Parfois, le malheur use. On se fatigue de tout subir. Il faut une capacité féminine de résignation pour endurer sans cesse une situation qui semble ne jamais vouloir changer. Ainsi, pour beaucoup de femmes, est le mariage.

C'était arrivé au moment où le concierge/propriétaire du taudis/furieux était dans une des ses crises. C'était un homme puissant qui ne connaissait pas sa force décuplée par sa frustration - qui veut vraiment passer sa vie à louer des chambres à des pauvres et devoir subir leur plainte incessante contre la société, la vie, Dieu ? - tel était son état - il lui fallait donc se venger parfois.

Il le faisait généralement sur des prostituées. Qu'il refusait de payer selon le prétexte qu'elle l'avait laissé insatisfait. On avait trouvé un certain nombre de ces femmes toutes cassées ici et là. Et la police qui servait plutôt à protéger les riches et quand elle s'intéressait aux pauvres c'était parce qu'ils menaçaient les riches, ne s'intéressait pas aux pauvres hors de ces situations que l'on jugera déplaisante. Donc la police ne faisait rien. Ces femmes avaient été la cause évidente de leur fin. Cette fin avait été certes plus déplaisante que la fin de beaucoup d'autres mais c'était la vie. Ou la mort. Ou quelque chose comme ça.

La réputation du concierge était connue. Sans doute n'avait-il pas fait autant de choses répréhensibles qu'on lui attribuait. Mais cela ne prenait pas de temps à tout nouveau chambreur de découvrir comment il traitait les mauvais payeurs ou toute autre personne assez petite ou faible pour justifier son courroux.

Donc, on le jugeait capable de tout.

De toute façon, le quartier entier était un repaire de criminels.
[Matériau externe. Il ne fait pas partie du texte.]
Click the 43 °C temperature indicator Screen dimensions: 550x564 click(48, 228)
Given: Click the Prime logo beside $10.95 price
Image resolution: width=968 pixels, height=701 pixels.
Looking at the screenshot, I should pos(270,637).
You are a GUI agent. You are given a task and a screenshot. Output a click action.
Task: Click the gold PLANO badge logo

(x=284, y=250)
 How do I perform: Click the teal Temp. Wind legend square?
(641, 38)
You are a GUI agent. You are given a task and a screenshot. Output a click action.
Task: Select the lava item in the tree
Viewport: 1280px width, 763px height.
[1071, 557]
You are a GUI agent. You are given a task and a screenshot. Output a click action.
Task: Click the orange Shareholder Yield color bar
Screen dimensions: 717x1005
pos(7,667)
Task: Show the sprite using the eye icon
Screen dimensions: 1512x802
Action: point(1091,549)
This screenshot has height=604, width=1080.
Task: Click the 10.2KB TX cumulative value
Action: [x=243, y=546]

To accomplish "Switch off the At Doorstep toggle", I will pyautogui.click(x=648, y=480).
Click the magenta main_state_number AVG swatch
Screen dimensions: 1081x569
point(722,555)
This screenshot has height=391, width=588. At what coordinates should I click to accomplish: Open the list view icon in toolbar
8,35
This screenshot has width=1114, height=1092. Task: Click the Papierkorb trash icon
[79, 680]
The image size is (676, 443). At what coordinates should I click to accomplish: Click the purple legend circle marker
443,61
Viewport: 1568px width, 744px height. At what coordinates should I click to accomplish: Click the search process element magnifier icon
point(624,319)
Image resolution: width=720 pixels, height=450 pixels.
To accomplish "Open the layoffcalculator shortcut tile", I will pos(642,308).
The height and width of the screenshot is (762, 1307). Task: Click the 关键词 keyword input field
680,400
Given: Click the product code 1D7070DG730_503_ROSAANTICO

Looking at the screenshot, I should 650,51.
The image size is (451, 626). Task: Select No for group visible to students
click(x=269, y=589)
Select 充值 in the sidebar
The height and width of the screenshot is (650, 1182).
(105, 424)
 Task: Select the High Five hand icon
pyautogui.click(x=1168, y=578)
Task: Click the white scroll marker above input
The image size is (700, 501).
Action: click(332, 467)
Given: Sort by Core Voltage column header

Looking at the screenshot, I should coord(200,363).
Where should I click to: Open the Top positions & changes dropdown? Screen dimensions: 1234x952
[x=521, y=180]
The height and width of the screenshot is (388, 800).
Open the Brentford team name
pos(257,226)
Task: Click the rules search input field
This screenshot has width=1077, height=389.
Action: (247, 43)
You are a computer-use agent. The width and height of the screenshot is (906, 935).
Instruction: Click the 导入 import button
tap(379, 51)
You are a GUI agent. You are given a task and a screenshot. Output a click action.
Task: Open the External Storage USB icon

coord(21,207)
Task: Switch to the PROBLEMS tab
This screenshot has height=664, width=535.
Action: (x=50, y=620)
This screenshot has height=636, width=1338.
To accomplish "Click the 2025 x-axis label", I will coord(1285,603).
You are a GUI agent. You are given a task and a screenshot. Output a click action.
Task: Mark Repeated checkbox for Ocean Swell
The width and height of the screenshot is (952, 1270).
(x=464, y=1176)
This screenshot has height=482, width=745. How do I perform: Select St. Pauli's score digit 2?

Chacun ayant sa spécialité. La bonté y étant donc fort rare et distribuée avec parcimonie.

Arrivé fort tard à son logement, monsieur Hitler avait appris par un autre chambreur de son étage que le concierge le cherchait pour lui briser les os. Il avait sans doute ses motifs que l'on ne discutera pas ici.

Selon le dicton qu'il faut combattre le feu par le feu - diction qui n'est pas tout à fait exact compte tenu des circonstances comme on le jugera bientôt - monsieur Hitler, se cherchant une arme, n'en trouvant pas, découvrir dans la cave une hache. 

Et le concierge eut un accident. Comme il en arrive souvent. Un de ces accidents stupides qui vous font douter, parfois, de la bonté de la vie.

Il avait déboulé un escalier menant au sous-sol et s'était lui-même fendu le crâne avec une hache qui n'aurait pas dû être là. 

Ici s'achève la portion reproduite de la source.